I build applied AI software in Python and C++, with a focus on computer vision, native model inference, and LLM-based applications. I study Artificial Intelligence at Johannes Kepler University Linz and am interested in bringing AI into practical software and industrial systems.
SmartSpray Vision Controller connects crop/weed detection to a deterministic eight-channel spray-command simulation.
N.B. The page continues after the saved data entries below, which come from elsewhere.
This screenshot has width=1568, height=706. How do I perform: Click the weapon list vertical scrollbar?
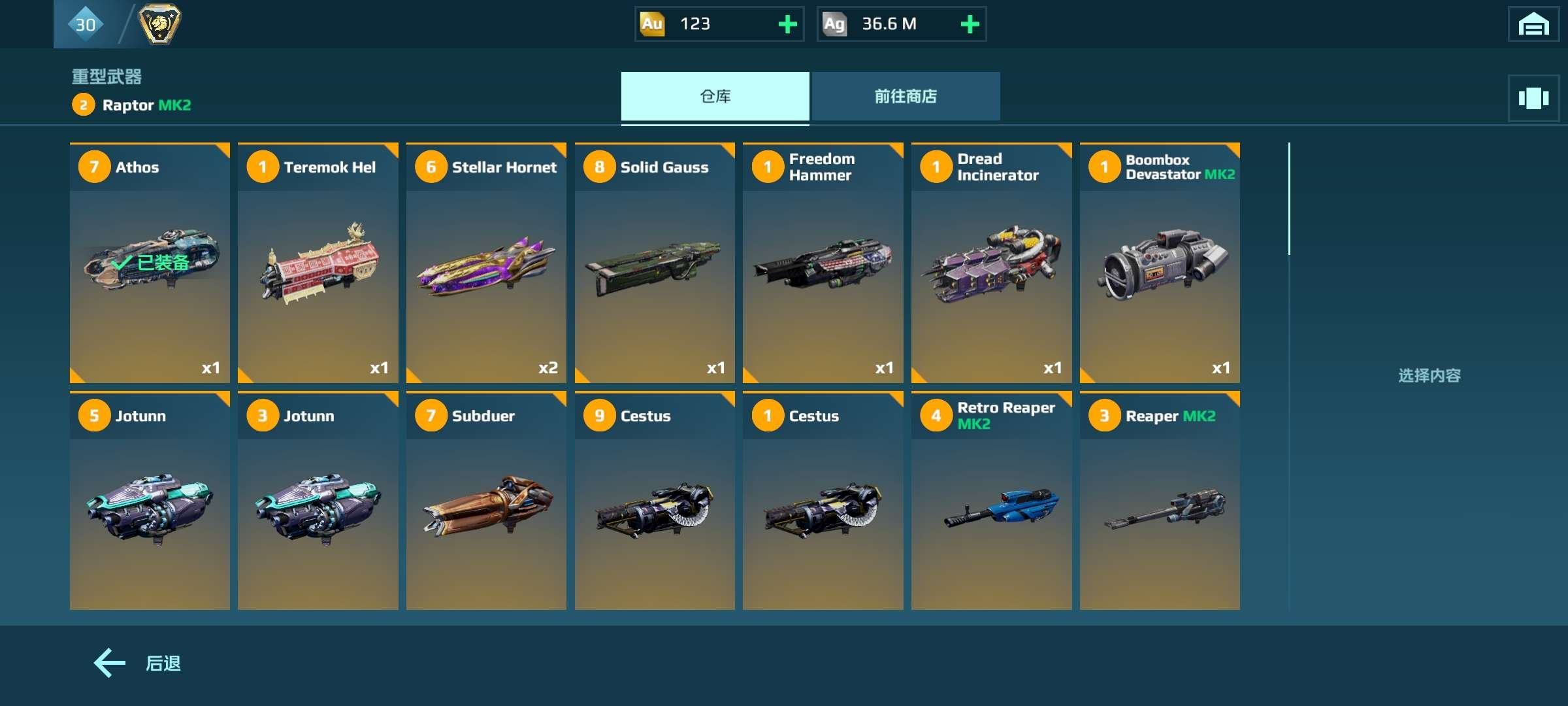[1289, 199]
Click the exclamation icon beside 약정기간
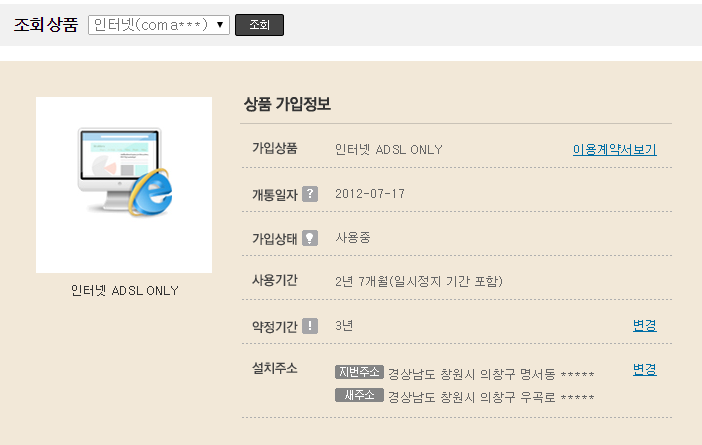The height and width of the screenshot is (445, 702). click(x=310, y=326)
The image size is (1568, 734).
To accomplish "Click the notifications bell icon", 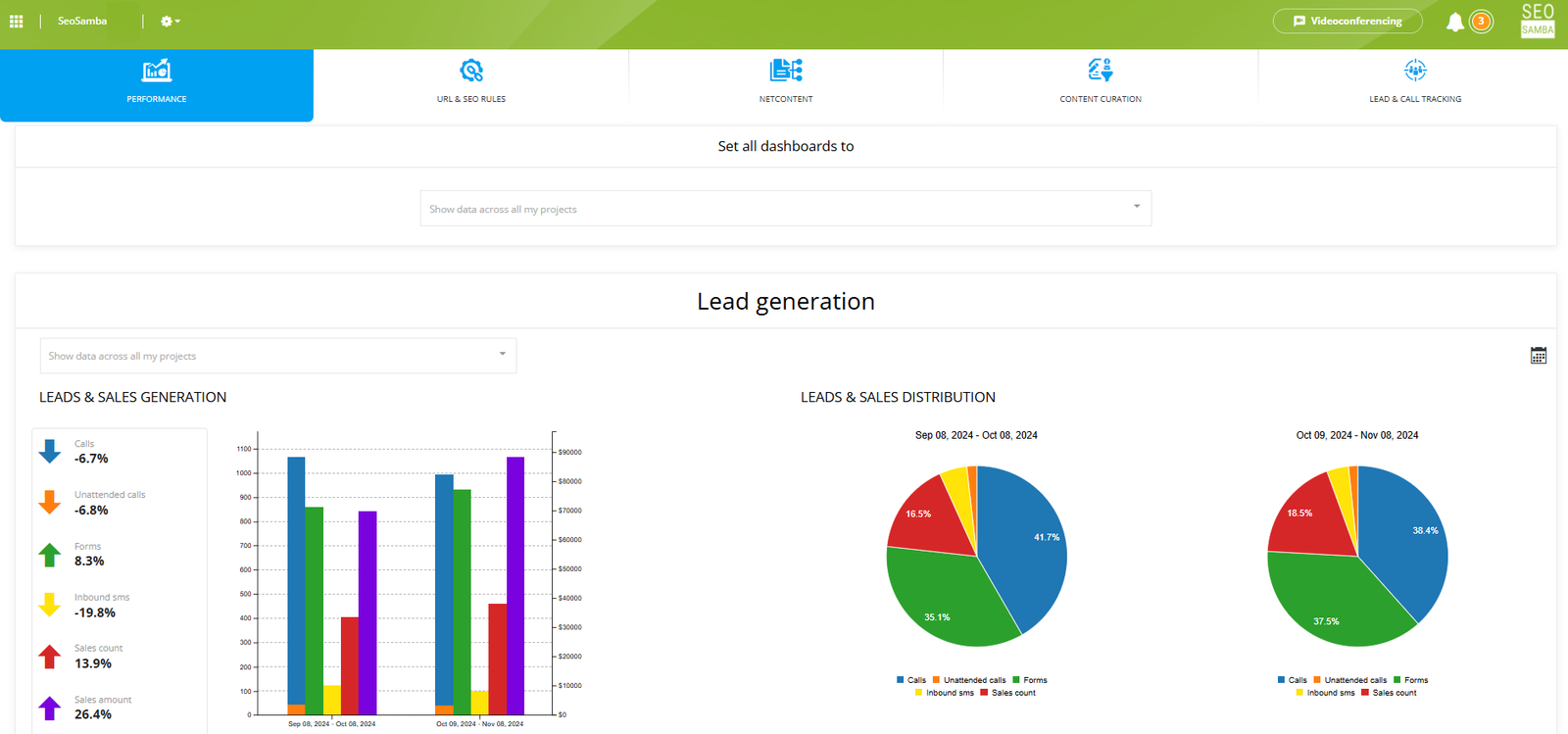I will [x=1455, y=22].
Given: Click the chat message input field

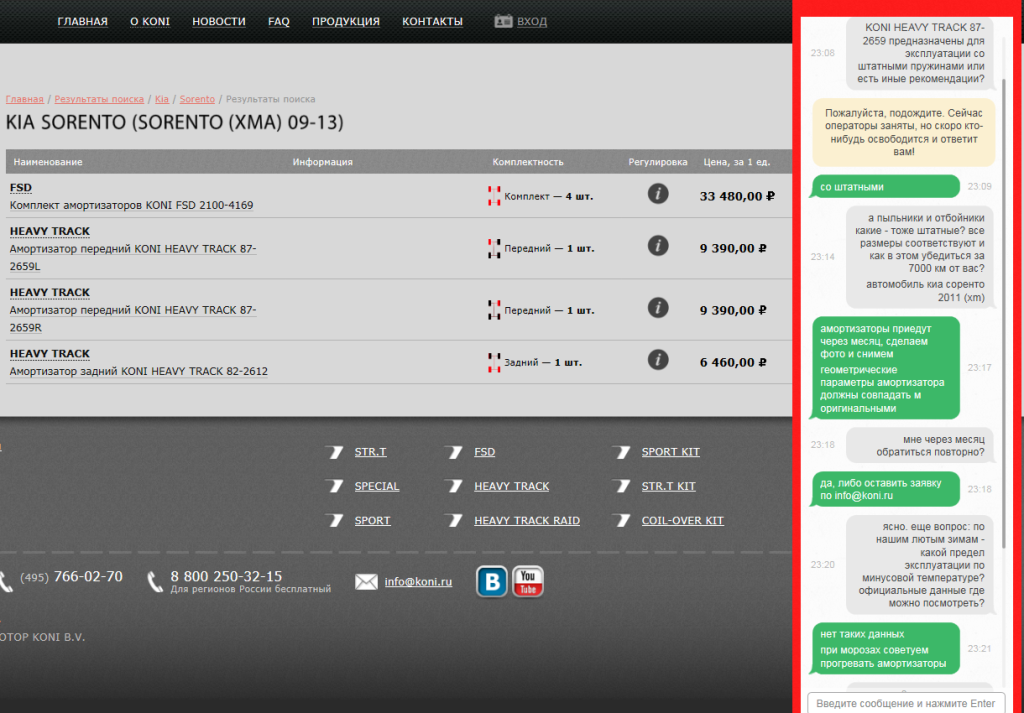Looking at the screenshot, I should click(905, 703).
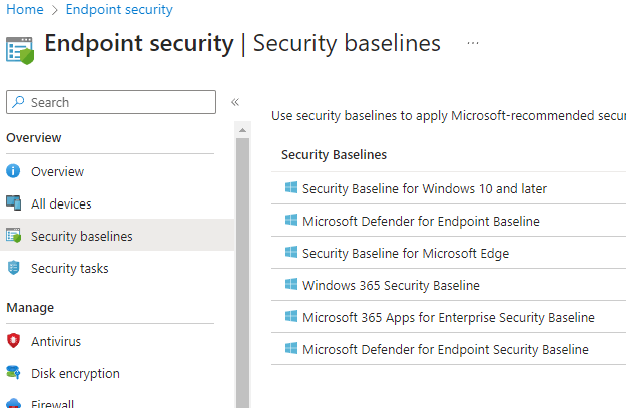Click Windows icon beside Security Baseline for Microsoft Edge
This screenshot has width=626, height=408.
(290, 253)
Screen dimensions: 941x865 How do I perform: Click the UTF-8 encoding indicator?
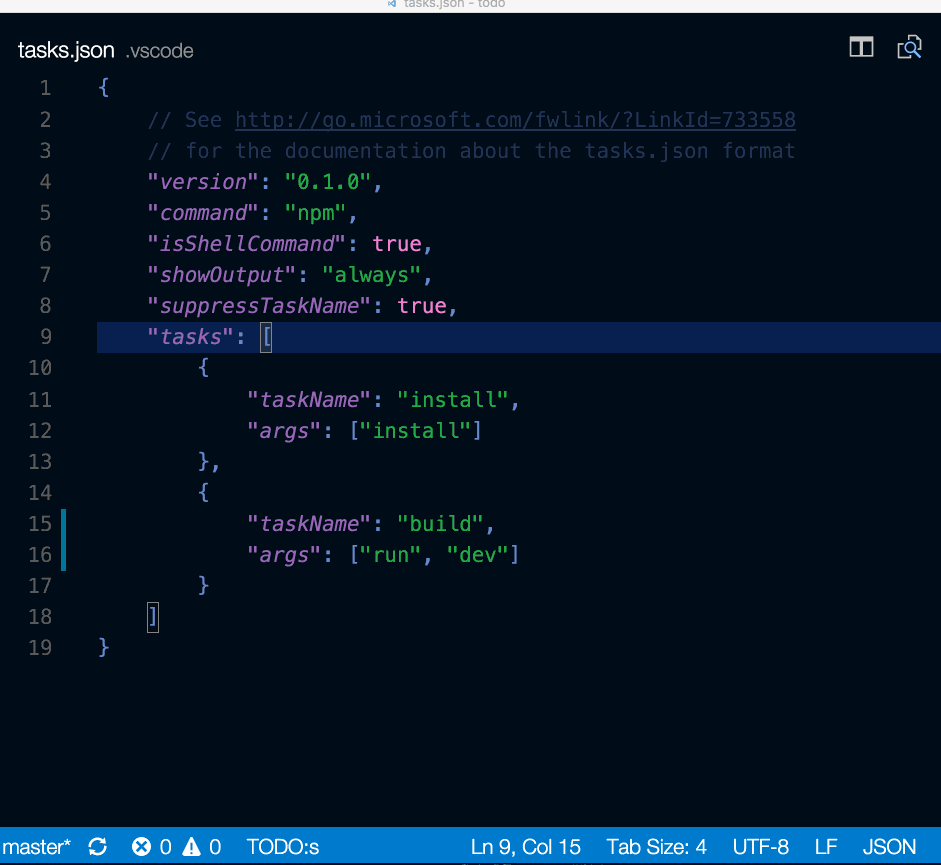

The project combines Python model fine-tuning and evaluation with native C++17 inference using OpenCV and ONNX Runtime. The native application runs without Python, PyTorch, or a GPU.
Engineering work includes model evaluation, Python/C++ inference-consistency checks, explicit input contracts, automated tests, and versioned model artifacts. A saved demonstration shows predictions, selected targets, and the resulting command schedule.
Camera geometry and actuation are simulated; this is an independent portfolio project, not a field-deployed or real-time control system.
Explore the project · Release v0.1.0
- Applied AI and computer vision applications in Python and C++
- Native model inference, evaluation, and integration into software systems
- Clear interfaces, automated testing, and reproducible workflows
- Tender qualification — private client project: built a modular Python pipeline for PDF, DOCX, and XLSX ingestion, OCR fallback, LLM-assisted classification and structured extraction, domain decision rules, and Excel/JSON outputs. Uses typed interfaces, pytest, Ruff, Pyright, and pre-commit.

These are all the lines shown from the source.